» **THE PROBLEM**:
Look through the records below for the line with "This screenshot has height=721, width=1080." and the line with "Given: Open 江苏省政府信息公开申请办理答复规范 document", then return those lines and all lines between, exactly.

» **GIVEN RECORDS**:
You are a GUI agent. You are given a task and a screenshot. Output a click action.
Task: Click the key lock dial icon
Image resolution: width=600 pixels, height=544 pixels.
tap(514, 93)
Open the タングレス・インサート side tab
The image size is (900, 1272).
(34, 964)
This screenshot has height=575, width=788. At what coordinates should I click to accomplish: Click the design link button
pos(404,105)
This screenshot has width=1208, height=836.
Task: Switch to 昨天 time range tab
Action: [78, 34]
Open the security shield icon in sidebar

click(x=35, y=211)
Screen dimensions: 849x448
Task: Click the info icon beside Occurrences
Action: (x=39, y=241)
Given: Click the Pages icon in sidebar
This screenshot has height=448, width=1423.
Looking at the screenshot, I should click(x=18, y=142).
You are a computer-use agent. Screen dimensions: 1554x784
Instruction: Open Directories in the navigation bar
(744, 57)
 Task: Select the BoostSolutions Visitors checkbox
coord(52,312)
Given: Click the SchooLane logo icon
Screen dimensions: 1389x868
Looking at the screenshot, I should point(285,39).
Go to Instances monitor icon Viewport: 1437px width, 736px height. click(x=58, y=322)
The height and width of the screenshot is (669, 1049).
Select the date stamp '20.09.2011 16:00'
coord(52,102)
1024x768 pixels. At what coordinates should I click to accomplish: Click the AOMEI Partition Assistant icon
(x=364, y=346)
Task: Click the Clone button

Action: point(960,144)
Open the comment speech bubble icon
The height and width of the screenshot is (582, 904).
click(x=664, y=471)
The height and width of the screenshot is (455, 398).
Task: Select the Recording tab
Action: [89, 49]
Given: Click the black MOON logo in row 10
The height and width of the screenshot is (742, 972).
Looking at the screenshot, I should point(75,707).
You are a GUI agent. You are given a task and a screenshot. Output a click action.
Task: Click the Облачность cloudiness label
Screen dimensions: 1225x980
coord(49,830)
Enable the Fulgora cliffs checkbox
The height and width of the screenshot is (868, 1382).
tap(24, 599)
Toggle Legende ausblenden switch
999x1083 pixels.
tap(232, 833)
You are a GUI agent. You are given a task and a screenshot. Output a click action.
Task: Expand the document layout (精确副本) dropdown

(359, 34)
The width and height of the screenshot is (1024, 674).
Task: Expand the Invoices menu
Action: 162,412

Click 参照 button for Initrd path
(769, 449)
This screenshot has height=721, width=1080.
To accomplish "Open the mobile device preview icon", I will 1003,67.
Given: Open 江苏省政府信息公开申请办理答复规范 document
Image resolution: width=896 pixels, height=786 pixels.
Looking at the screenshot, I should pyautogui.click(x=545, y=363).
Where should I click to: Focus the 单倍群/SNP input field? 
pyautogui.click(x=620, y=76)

» **WRITTEN RESPONSE**:
This screenshot has height=721, width=1080.
To accomplish "Open the mobile device preview icon", I will 1003,67.
Given: Open 江苏省政府信息公开申请办理答复规范 document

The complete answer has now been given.